In this application note, ANAQUANT presents a robust method of HCP quantification using HCPprofiler, a solution designed for large dynamic range samples such as drug substances (DS) such as therapeutic phages. Given the complexity of those samples, a fractionation step is required prior to analysis to enhance detection sensitivity.

Materials and Methods

The overall strategy for therapeutic phage HCP analysis is outlined in Figure 1. Briefly, phage drug substances (DS) were denatured at high temperature under chemical conditions. The total protein content was then subjected to trypsin digestion, and the resulting peptides were fractionated under high-pH conditions using reversed-phase cartridges.

Figure 1 : Sample preparation overall workflow for HCPs identification and individual quantification in DS samples

Results

The HCPprofiler method enables both identification and individual quantification of proteins in a single experiment.  HCPprofiler is also an internal quality control (QC) for analysis, assessing key parameters such as linearity (correlation coefficient R²), curve characteristics (slope and intercept), and mass spectrometer sensitivity (limit of quantification, LOQ).

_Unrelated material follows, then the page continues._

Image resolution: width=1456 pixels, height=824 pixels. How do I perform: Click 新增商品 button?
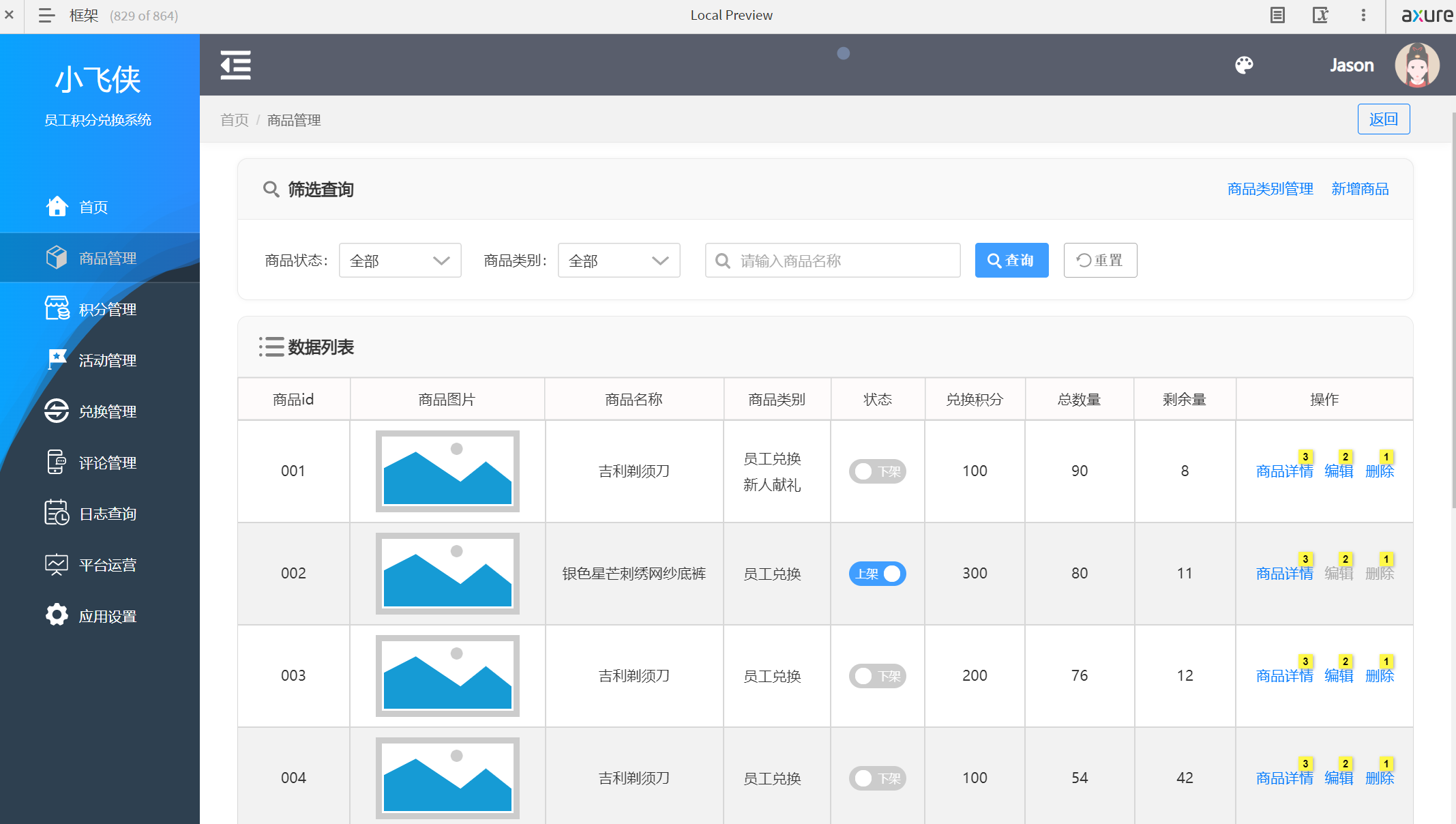pos(1361,189)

Calibration curves generated across four experiments using the HCPprofiler internal QC showed strong linearity with slope around 1 and high reproducibility validating performed analysis (figure 2).

Figure 2: HCPprofiler calibration curves obtained in the four independent experiments

As expected for a therapeutic drug substance, only a small number of HCPs were detected and quantified. To further illustrate the overall method reproducibility, Table 1 presents the global quantification results for total phage proteins and HCPs. The coefficient of variation (CV%) for total HCP concentration across the four experiments was 21%, which is considered highly acceptable given the low abundance of these proteins.

HCP concentrations ranged from 0.02 to 0.54 µg/mL, with many values falling below the LOQ. These data confirm that quantification remains highly stable, even for low-abundance proteins.

Day 1 R1 Day 1 R2 Day 2 R1 Day 2 R2 CV %
Total protein concentration µg/ml 2950* 3370* 3082* 2520* 11.8*
Protein numbers 34 34 36 35
HCP numbers 6 (3 out of range) 6 (4 out of range) 8 (7 out of range) 5 (1 out of range)
HCP protein concentration µg/ml 1.36* 1.03* 1.72* 1.58* 21.1*

Table 1: Global protein and HCP identification and quantification results – coefficient of variation across four replicates (*Out-of-range values included in calculation)

The DS purity evaluated using HCPprofiler in this therapeutic phage sample is 96.75% (Figure 3).

Figure 3: Therapeutic phage DS purity

This overall purity can be compared across batches over time by using the HCPprofiler solution to standardize the data.

Conclusion

Despite the structural complexity of phage capsids, the HCPprofiler method successfully enabled HCP identification and quantification in therapeutic phage samples.

To assess the robustness of the analytical workflow, we performed four independent analyses (n=4), identifying and quantifying 30 to 40 total proteins and 5 to 8 HCPs across all runs. The results demonstrated high repeatability, with consistent HCP quantification despite expected instrument fluctuations between experimental days.

These findings reinforce the robustness of our workflow, demonstrating that this approach provides accurate, repeatable, and normalized HCP quantification in complex therapeutic phage samples.